Welcome to Trouble At T'Mill. Hopefully, there's something here you can learn from.


  1. Hi Mike!
    That's very well put. I think we all have things that we can teach each other, and that helps to make all of us better painters. Your series on horse colours and heraldry have been very useful and have certainly helped me with my painting. I can only hope that some of the tips and techniques that I've shared on my blog have helped others.

    Keep plugging away,


  2. Great post Mike. Its funny with painting. I've seen some superb paint jobs and some terrible ones. We're not all the same. I look on some 6mm armies with envy - then been told my own paint jobs are great. I think the thing is to find your level and be happy with it. Or pay someone a fortune to paint them for you!

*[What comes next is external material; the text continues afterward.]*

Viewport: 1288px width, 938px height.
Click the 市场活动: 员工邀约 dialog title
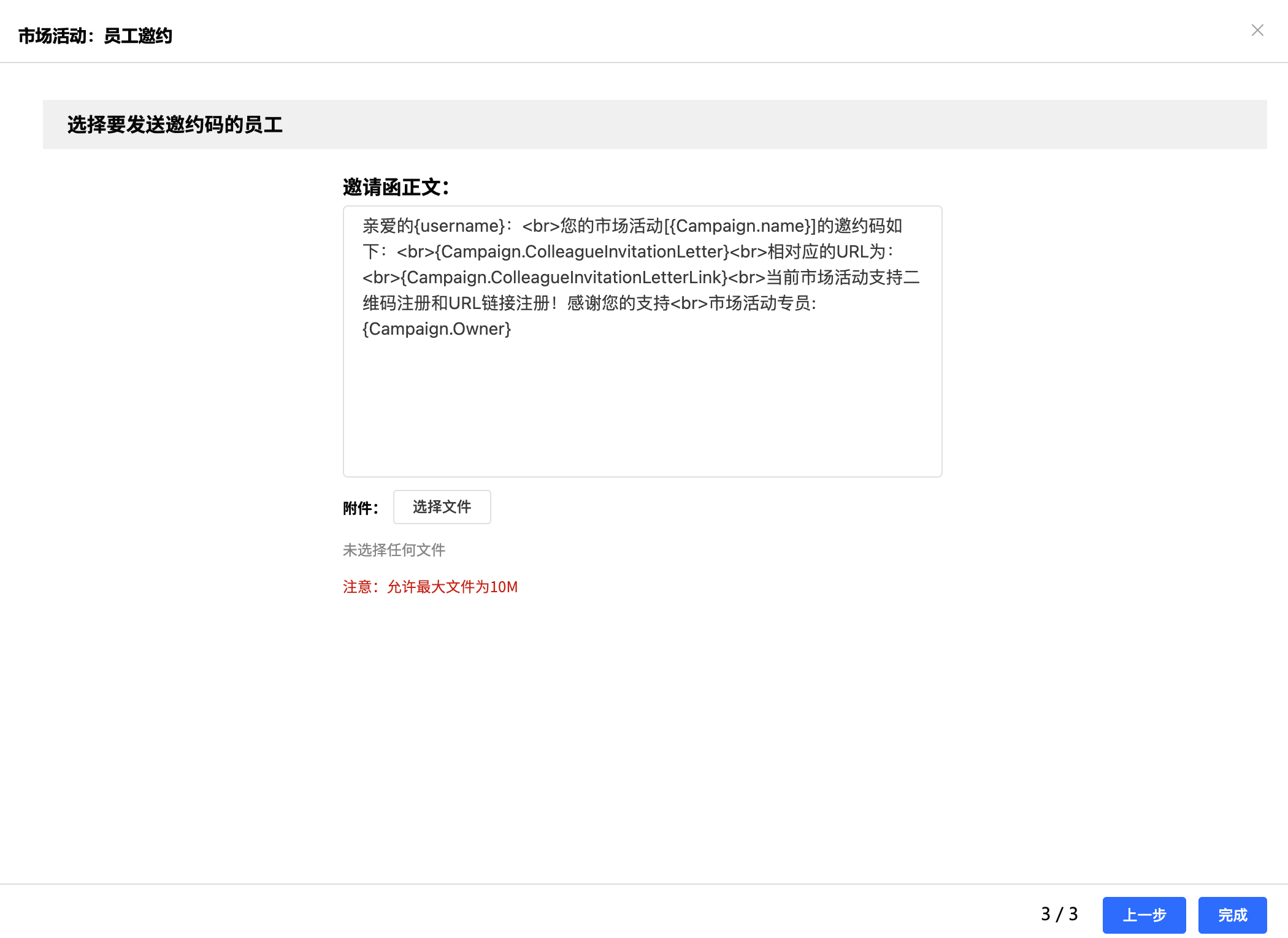[x=95, y=36]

    But I would always say 'give it a go'. No, it may not be the best paint job in the world, but you gave it a go (more than many people do) and they're YOUR troops.

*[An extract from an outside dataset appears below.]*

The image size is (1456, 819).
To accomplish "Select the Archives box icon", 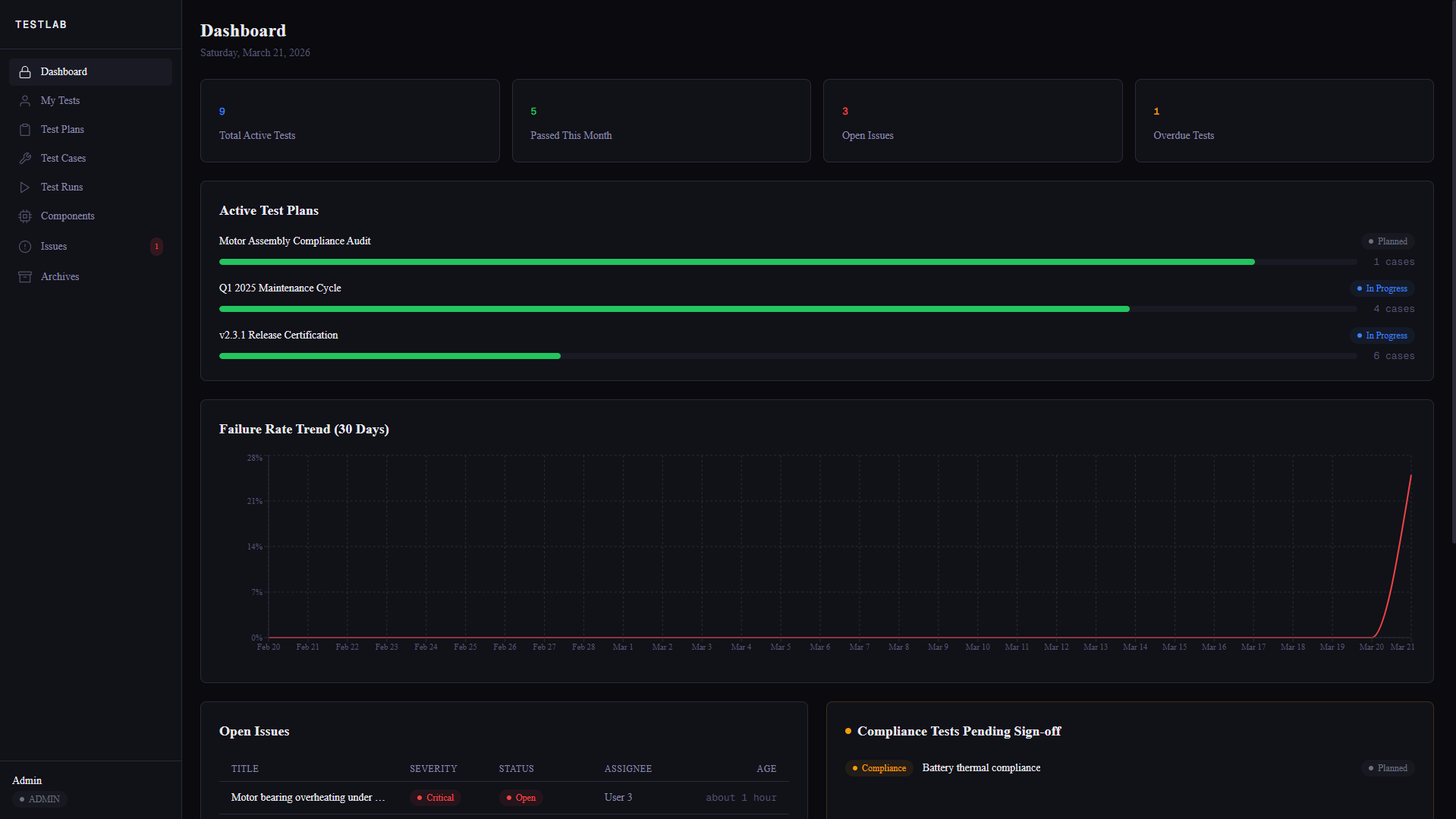I will tap(25, 276).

  3. I happen to enjoy reading your knack for writing proper, helpful, joined up English and I am inspired by it. However, with model painting there is no secret raw talent to it. You just keep plugging away at it, learning how to do it as you do it, asking the right questions, and learning how to ask the right questions, so you can learn more.

    If you haven't yet read the works of Tim Ferris (4-Hour Work Week, 4-Hour Chef, 4-Hour Body), then I would suggest you do so. He instructs you how to dissect anything that you want to learn into parts and learn it quickly. In short, you learn by failing, so keep doing it and failing at it until you get it right. You didn't learn how to write in a single day and I'm sure there were many failures along the way. Those failures taught you how to get better over time.

    It's the same way with painting miniatures. You just have to do it. I'd recommend at least 15 minutes a day, but on some days each week, you'll need longer time periods of at least an hour, 2 are better. If you go any longer, don't forget to take breaks. A single three to four hour session over a weekend will really boost your progress.

    Want to learn even faster? Teach somebody else how to paint miniatures who has less experience than you do.

  4. Thanks Mike. Having just suffered another maurice disaster at the club on monday (a case of not seeing woods for trees), good to be reminded that we may all get there in the end. And even if we dont it does not matter as long as it was fun. Re-entering this hobby after a forty year break is a rude reminder of how much the brain can atrophy. However AP is a great painting technique. Results are pleasing and light years better than my humbrol coated minifigs ancients found mouldering in the loft.
    The link page from the gruniad also features a dramatic fall down a snow gully. That I found was a sport to much to keep going. Got off the train before I fell off.

  5. Good post mate! Thank you for your kind words too. It's good to know that my painting inspires and encourages.

    You are right - we can all learn something from each other. That's one of the things that I love about the hobby.

  6. Mike, a very good post indeed. Actually, it's a real classic. I loved it. And thank you for the introduction to Helsinki Bus Station Theory!

    I've loved this hobby for over 30 years now, but quite honestly I don't think I've ever met a single "Joe Average gamer"! This hobby, in my view, brings out the very best in people - creativity, imagination, enthusiasm, dedication and - most important of all - friendship. Every one of us on those buses, wherever we are, has loads to offer to everyone else - that's part of the greatness of the hobby. The most important thing is - just stay on that bus!!!! (as you said!).

    You're doing just fine here with your blog, Mike - just fine!! Take your trees for example - a terrific sequence of posts, and that's just one example plucked at random. And guess what, I even like the occasional rant about parcels left on your doorstep.

    So yes, just stay on that bus Mike - absolutely right.